TASKS:
1. Duplicate the stretch of the transcript from "Speaker 2:You just" through "the stinking yeah?".
2. List every personal name in the opening verse spoken by Speaker 2 in the transcript, giving each name once.

TEXT SEGMENT:
Speaker 2:On my escape I grabbed a whiff of egg rolls. Didn't know if it meant help or meant holes, but something smelled off like deep fried malice. Could it be those from wuhan palace and johnny? Johnny, you'd know what to do if they hadn't put two in you. If only dep was still on the case, not getting shot in the fucking face. But instead they sent these two fools my way Jenko, mr Tatum because he looks good in the light of day, and Schmidt because he worked with Scorsese one time. Now they think he can solve a crime. I think this kid's in jail, but trace it back to Eric and for him to unveil. If this makes no sense, neither does this clue. I guess Dylan needed something for you to listen to.
Speaker 1:Wow, I don't have an applause You're going to have to have, oh fuck. You're just going to have to have lots of goats just cheering you. They love it, they absolutely love it.
Speaker 2:Wow, they sound more excited than the previous time.
Speaker 1:I do have to say Maybe I'm just Because that was incredible slam poetry.
Speaker 2:Did you write that yourself? I actually wrote this myself.
Speaker 1:No, no, bullshit. We have a slam poet right in front of us. You just slammed me with your poetry. Yeah, yeah, don't get me wrong, I was completely off the cuff, but no I obviously had this uh yeah, fucking idea, but no, I thought I thought it was, I would say, when I heard the word malice dylan, I was like I had to ask chat, chat, gpt to dumb it down because nobody would believe yeah, that's, that's true, but you're like so sophisticated dylan hats off to you.
Speaker 1:I don't want my wearing one but, here we go I will dock my cap uh, that was incredible and I do. You know what you should just send? We'll, we'll take this recording and we'll send it some producers and I think you've got the whole 23.
Speaker 2:Jump Street now, yeah, so there we go yeah, you've got the whole premise for the for the next one from the 23. So and and for the people that know the um, the layers, or like the plot of the film, the second and the first and the second, like wuhan palace, right, like in the beginning in the first film he was like it smells like egg rolls, right, and that's, that's eric's car that runs on fucking egg rolls.
Speaker 1:That's how deep we're going. That is you are. I wonder what all those notepads and everything were down there in the DVD boxes of 21 and 22 Jump Street. You really got it and like all the stuff all over the walls, like with the string connecting all the different pictures and the subplots. I didn't wonder what they were. I didn't know they were going to be with your story.
Speaker 2:You just thought I was weird. And yes, james, I am weird. However, yes, james, I am weird, however, it was not that. But yeah, this one came out fairly nice, that was good.
Speaker 1:I can't wait to capture them and put it all over the internet, and I also don't know what the fuck I'm doing with my hands.
Speaker 2:For those who was looking.
Speaker 3:For some reason this finger was pulled back the whole time?
Speaker 1:Why were you two in the pink and one in the stinking yeah?

DATA SUPPLIED:
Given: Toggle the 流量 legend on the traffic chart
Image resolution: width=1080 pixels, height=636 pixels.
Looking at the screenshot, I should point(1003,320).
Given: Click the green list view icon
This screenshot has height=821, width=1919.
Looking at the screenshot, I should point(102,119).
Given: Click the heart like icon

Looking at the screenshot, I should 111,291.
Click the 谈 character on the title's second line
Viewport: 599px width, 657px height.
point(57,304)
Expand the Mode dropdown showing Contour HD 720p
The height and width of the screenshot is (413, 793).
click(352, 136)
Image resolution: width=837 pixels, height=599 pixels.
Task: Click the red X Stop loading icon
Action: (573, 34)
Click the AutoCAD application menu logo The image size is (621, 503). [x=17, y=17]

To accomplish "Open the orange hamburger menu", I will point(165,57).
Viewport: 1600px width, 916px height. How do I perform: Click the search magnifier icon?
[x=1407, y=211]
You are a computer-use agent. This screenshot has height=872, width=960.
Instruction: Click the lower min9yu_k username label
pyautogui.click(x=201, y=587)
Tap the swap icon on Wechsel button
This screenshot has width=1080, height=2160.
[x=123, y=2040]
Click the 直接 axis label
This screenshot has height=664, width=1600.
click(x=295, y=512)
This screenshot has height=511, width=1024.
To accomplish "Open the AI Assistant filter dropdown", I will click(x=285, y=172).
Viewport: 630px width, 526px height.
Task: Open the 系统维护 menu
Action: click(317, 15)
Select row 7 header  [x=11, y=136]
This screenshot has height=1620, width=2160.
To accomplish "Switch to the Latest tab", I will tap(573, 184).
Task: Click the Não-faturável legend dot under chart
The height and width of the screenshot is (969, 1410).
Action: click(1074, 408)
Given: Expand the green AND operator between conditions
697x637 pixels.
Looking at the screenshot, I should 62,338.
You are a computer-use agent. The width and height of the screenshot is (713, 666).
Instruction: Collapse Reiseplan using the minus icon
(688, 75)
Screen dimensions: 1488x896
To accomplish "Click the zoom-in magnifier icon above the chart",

ANSWERS PER TASK:
1.
Speaker 2:You just thought I was weird. And yes, james, I am weird. However, yes, james, I am weird, however, it was not that. But yeah, this one came out fairly nice, that was good.
Speaker 1:I can't wait to capture them and put it all over the internet, and I also don't know what the fuck I'm doing with my hands.
Speaker 2:For those who was looking.
Speaker 3:For some reason this finger was pulled back the whole time?
Speaker 1:Why were you two in the pink and one in the stinking yeah?

2. Johnny, dep, Jenko, Tatum, Schmidt, Scorsese, Eric, Dylan